Recalls Specific to Metal-on-Metal Hip Implants
- Smith & Nephew R3 Metal Liners of the R3 Acetabular System
- DePuy ASR TM XL Acetabular System
- Zimmer Durom® Acetabular Component
On June 1, 2012 Smith & Nephew Orthopaedics initiated a market withdrawal for metal liners of the R3 acetabular system due to a higher than expected number of revision surgeries associated with the use of the device in total hip replacements outside the US.
Smith & Nephew is recommending that physicians maintain their usual follow-up protocol for patients who have undergone total hip replacement or resurfacing surgery.
In the US:
- The R3 metal liner is only approved for use with the Birmingham Hip Resurfacing System.
- The R3 Acetabular System is a total hip replacement system component that is not cleared for use with the R3 metal liner.

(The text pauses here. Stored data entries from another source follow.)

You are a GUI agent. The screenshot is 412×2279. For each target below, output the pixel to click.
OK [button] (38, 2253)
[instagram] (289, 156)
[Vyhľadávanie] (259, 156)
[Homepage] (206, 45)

Additional information on this action can be found on Smith & Nephew’s website. The preceding link is to a website owned and operated by Smith & Nephew, Inc. The information contained therein does not express the views or opinions of the FDA.
On Aug. 24, 2010, there was a voluntary recall of the DePuy ASR TM total hip system because of new, unpublished data from the UK joint registry indicating the revision rates within 5 years were approximately 13 percent.
Note: UK joint registry data is indicative of revision rates only in the UK and may not necessarily directly correlate to revision rates in the US.
For additional information about this recall, as provided by DePuy, see ASR™ Hip System Recall Guide. The preceding link is to a website owned and operated by DePuy Companies. The information contained therein does not express the views or opinions of the FDA.
On July 22, 2008, there was a voluntary recall of the Zimmer Durom® Acetabular Component (“Durom Cup”) because the instructions for use/surgical technique instructions were inadequate.
For additional information, as provided by Zimmer, see Zimmer Inc. Surgeon Letter.The preceding link is to a website owned and operated by Zimmer, Inc. The information contained therein does not express the views or opinions of the FDA.